The Youth of God by Hassan Ghedi Santur

The Youth of God by Hassan Ghedi Santur

Author:Hassan Ghedi Santur
Language: eng
Format: epub
Publisher: Mawenzi House Publishers
Published: 2019-05-07T18:39:21+00:00


13

“WHY YOU GOTTA BE SUCH a bitch about this?” Kamar Antoine was saying to his friend and sometime foe, Khasim, when Mr Ilmi walked by. Kamar was the shooting guard of Thistletown Collegiate’s basketball team, while Khasim played centre. It was Mr Ilmi’s day to monitor the hallways during lunch break, a duty he resented. As Mr Ilmi saw it, his job was to teach these kids science, not wander around the hallways of the school, breaking up fights.

“Fuck you, man!” Khasim said, responding to Kamar.

“Hey, Khasim. Language please!” Mr Ilmi said with a little extra effort to sound authoritative.

“Sorry, Mr Ilmi,” Khasim said and busied himself with opening his locker. It always amazed Mr Ilmi how these boys, for all their threatening postures, bulging muscles under their hoodies, testosterone surging through their veins, could so easily be mollified by a few carefully chosen words. As Mr Ilmi continued meandering in the hallways, he couldn’t help but feel sorry for these boys. Everywhere he went, he heard people complain about them: their contempt for rules, their proclivity for violence, and that they’re destined for failure.
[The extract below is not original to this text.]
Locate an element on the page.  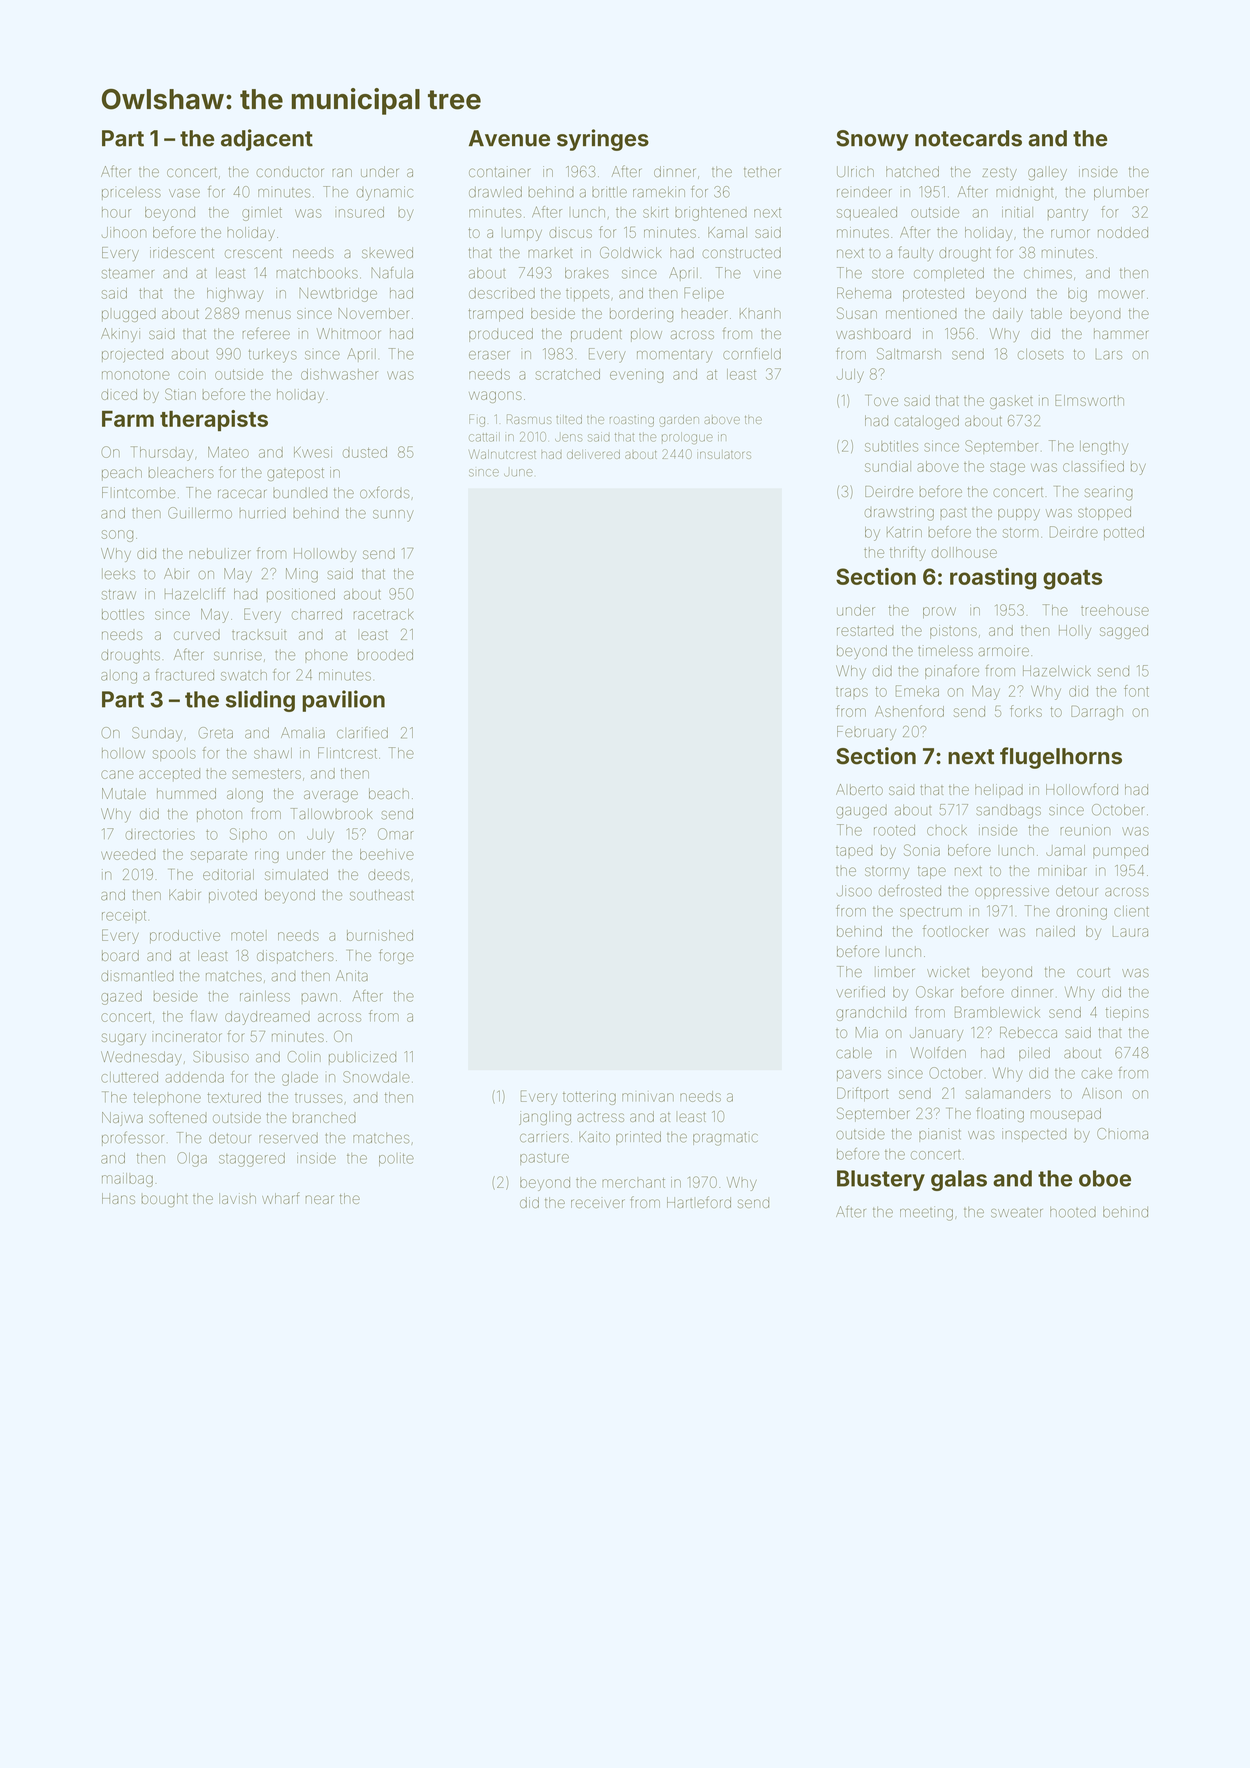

But to Mr Ilmi, they seemed like little children, desperate to be noticed, to be seen, as if being seen were akin to being loved.

As he was heading outside, behind the school, where the more hard-core boys and their girlfriends hung out smoking cigarettes, the more daring smoking joints, Mr Ilmi changed direction and went down the long hallway that led to the cafeteria. It was eerily quiet. Normally this part of the school was the noisiest during lunch break. As Mr Ilmi continued at his casual pace towards the cafeteria, he heard voices chanting in unison, “Fight! Fight! Fight!” Mr Ilmi quickened his pace and was soon sprinting on the slippery hallway, his loafers practically gliding on the recently waxed tiles. The chant got louder the closer he got to the source of the commotion.

By the time Mr Ilmi reached the cafeteria, a sudden hush had fallen on the room. A large circle of students had gathered, and at its centre, some ghastly thing was going on that had silenced the forty or so students. Some of them held their hands to their mouths in shock. In the seconds it took Mr Ilmi to breach the wall of the circle, his imagination managed to construct a number of frightening scenarios: a stabbed student holding his belly, the stabber clutching a knife in his bloodied hand; a student shot in the head, his or her eyes wide open. As Mr Ilmi pushed through, there it was—a sight he could never comprehend.

James Calhoun was lying on the floor, his body contorted, a pool of blood surrounding his head. A few feet away from him, two male teachers were holding Nuur on the floor, hands behind his back, face pressed against the cold floor. He was not struggling. He seemed to Mr Ilmi to have given up.

Mr Ilmi could hear the pounding of his own heart and he had the dizzying sense of walking underwater.